» **Data lines**
▼
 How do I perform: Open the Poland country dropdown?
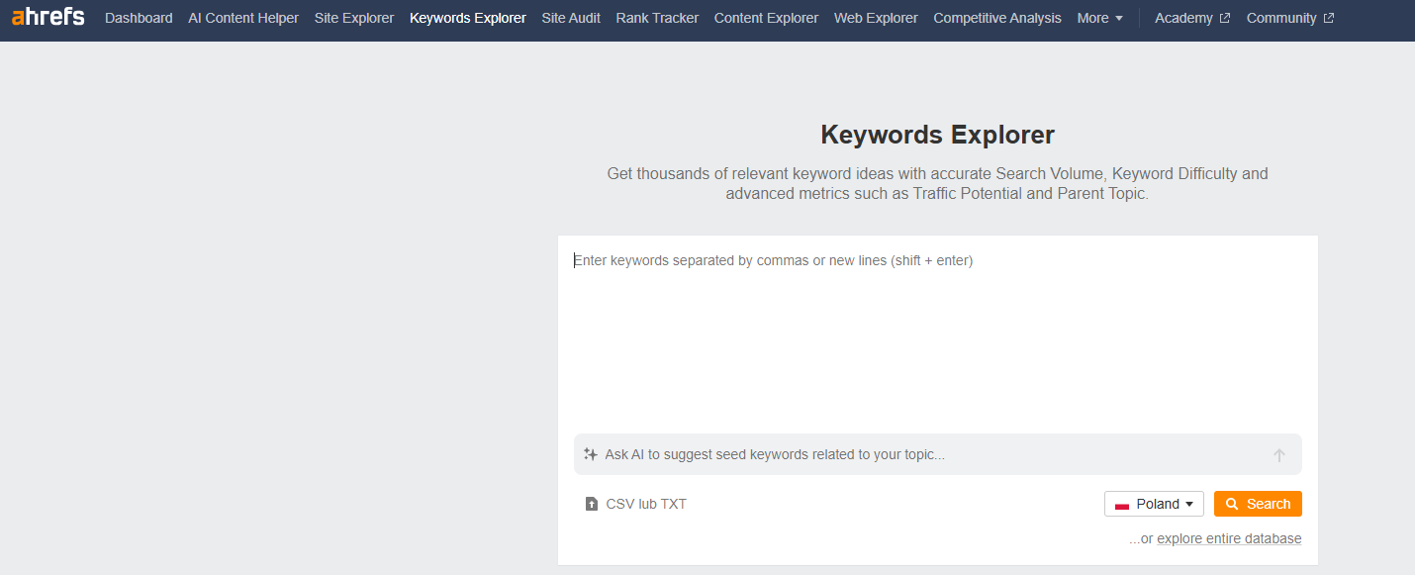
▲
▼
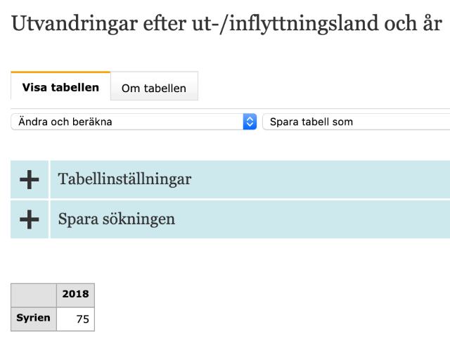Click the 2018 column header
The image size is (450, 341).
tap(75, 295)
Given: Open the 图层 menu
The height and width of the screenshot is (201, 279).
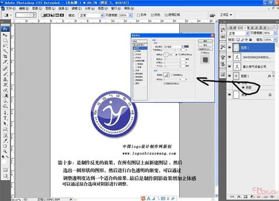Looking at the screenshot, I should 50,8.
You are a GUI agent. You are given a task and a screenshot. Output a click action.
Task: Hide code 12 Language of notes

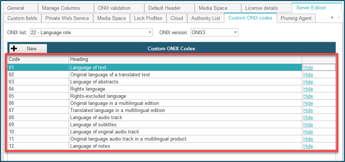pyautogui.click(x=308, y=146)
▲
» **Exercise**
Print the lines from the line containing "You are a GUI" up to and including the line containing "pyautogui.click(x=308, y=146)", word for word, leaving out the pictures.

» **Task response**
You are a GUI agent. You are given a task and a screenshot. Output a click action.
Task: Hide code 12 Language of notes

pyautogui.click(x=308, y=146)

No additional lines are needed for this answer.